(1) Except as provided in (4) through (6) each recipient must pay to the provider a copayment of $100 per discharge for inpatient hospital services, not to exceed the cost of the services.
(2) Except as provided in (4) through (6) each recipient must pay to the provider a cost sharing payment for outpatient drugs not to exceed the cost of the service. The rate of cost sharing payment is a minimum of $1 per prescription up to a maximum of $5 per prescription based on 5% of the Medicaid allowed amount. The maximum total cost sharing payment per recipient for outpatient drugs shall not exceed $25 per month.
(3) Except as provided in (4) through (6) each recipient must pay to the provider a cost sharing payment not to exceed the cost of the service. For the following service providers, the rate of cost sharing is a minimum of $1 per visit up to a maximum of the lesser of $5 per visit or 5% of the average Medicaid allowed amount for that provider type, rounded to the nearest dollar:
(a) outpatient hospital services;
(b) podiatry services;
(c) physical therapy services;
(d) speech therapy services;
(e) audiology services;
(f) hearing aid services;
(g) occupational therapy services;
(h) home health services;
(i) ambulatory surgical center services;
(j) public health clinic services;
(k) dental services;
(l) denturist services;
(m) durable medical equipment, orthotics, prosthetics, and medical supplies;
(n) optometric and optician services;
(o) physician services;
(p) mid-level practitioner services;
(q) federally qualified health center services;
(r) rural health clinic services;
(s) freestanding dialysis clinic services;
(t) licensed psychiatrist services;
(u) licensed psychologist services;
(v) licensed clinical social worker services;
(w) licensed professional counselor services;
(x) independent diagnostic testing facility services; and
(y) home infusion therapy services.
(4) For purposes of this rule, "Medicaid allowed amount" means the amount allowed in accordance with the reimbursement methodology for the particular service, before third party liability, incurment and other such payments are applied.
(5) The following individuals are exempt from cost sharing:
(a) individuals under 21 years of age;
(b) pregnant women; and
(c) institutionalized individuals for services furnished to any individual who is an inpatient in a hospital, skilled nursing facility, intermediate care facility or other medical institution if such individual is required to spend for the cost of care all but their personal needs allowance, as defined in ARM 37.82.1320.

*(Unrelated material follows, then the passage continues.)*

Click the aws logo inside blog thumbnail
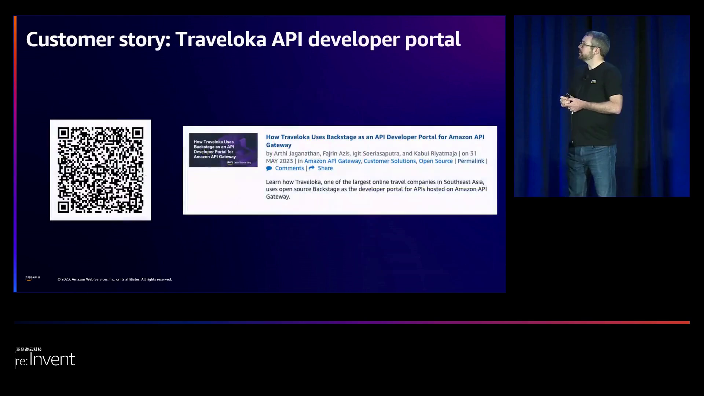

(6) Cost sharing may not be charged for services provided for the following purposes:
(a) emergencies;
(b) family planning;
(c) hospice;
(d) personal assistance services;
(e) home dialysis attendant services;
(f) home and community based waiver services;
(g) nonemergency medical transportation services;
(h) eyeglasses purchased by the Medicaid program under a volume purchasing arrangement;
(i) early and periodic screening, diagnostic and treatment (EPSDT) services;
(j) independent laboratory and x-ray services;
(k) services for Medicare crossover claims where Medicaid is the secondary payor under ARM 37.85.406(18) . If a service is not covered by Medicare but is covered by Medicaid, cost sharing will be applied; and
(l) services for third party liability (TPL) claims where Medicaid is the secondary payor under ARM 37.85.407. If a service is not covered by TPL but is covered by Medicaid, cost sharing will be applied.